Abstract

I commence the chapter by noting how bird behaviour and birds’ cognitive abilities are complex and most validly understood as interacting assemblies of multiple aspects of the behaviour that are both internal and external to the bird and which include the environmental location of such behaviours. This chapter then considers how mapping sentences and facet theory may be used to understand complex avian cognitive behaviour when it is thought of in this sophisticated sense. I expand my interest in bird behaviour from the focussed and simplistic research design and analysis I presented in the last chapter that addressed a single behaviour, and I consider the substantive content of this book, complex bird behaviour. I then outline what I mean by complex bird behaviour using the mapping sentence to structure my presentation of avian behaviour and cognition. I offer details of complex avian behaviour that have been used as indicators of avian cognitive abilities in the literature.
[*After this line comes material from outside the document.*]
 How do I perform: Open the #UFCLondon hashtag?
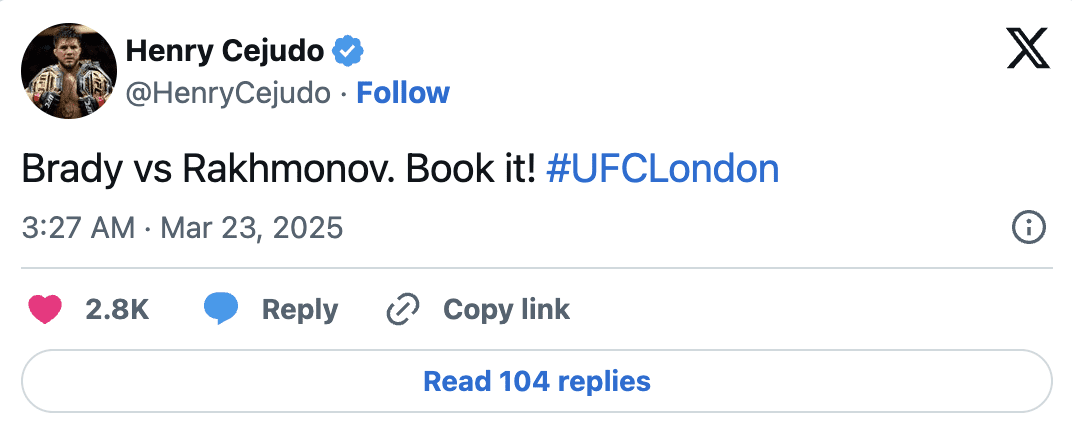[662, 169]
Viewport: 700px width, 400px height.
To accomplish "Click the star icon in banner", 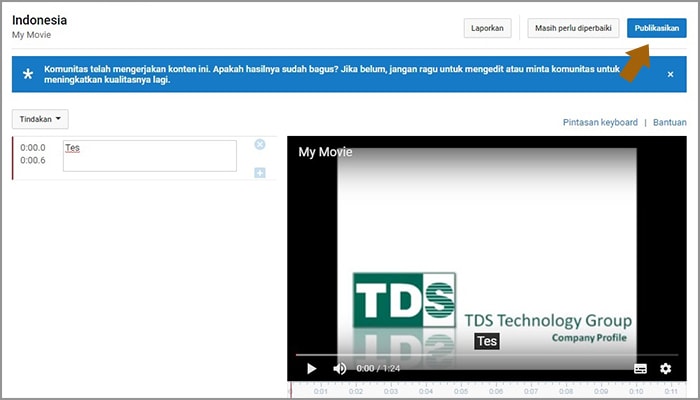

These are perspective taking, which involves birds in behaving in a manner that acknowledges the viewpoint of another bird; experience projection, a form of behaviour that scientists have investigated that involves the use of memory to determine future skilled behaviour; co-operative problem-solving that requires a bird to solve problems through co-operating with the same or a different species animal; and insight, which is a behaviour or skill that has been the subject of avian research where a bird uses insight to create novel tools or instruments and then employ the tools to solve a specific task or problem that the tool has not previously been used to solve. Throughout this chapter my presentation of complex avian behaviour and cognition will not simply be a list of these activities and how these have been the subject of research, although I will commence by doing this. Instead, I will use the mapping sentence to structure my presentation, and these will be used to demonstrate how my approach can be employed to provide a research framework for investigating complex cognitive activities in birds.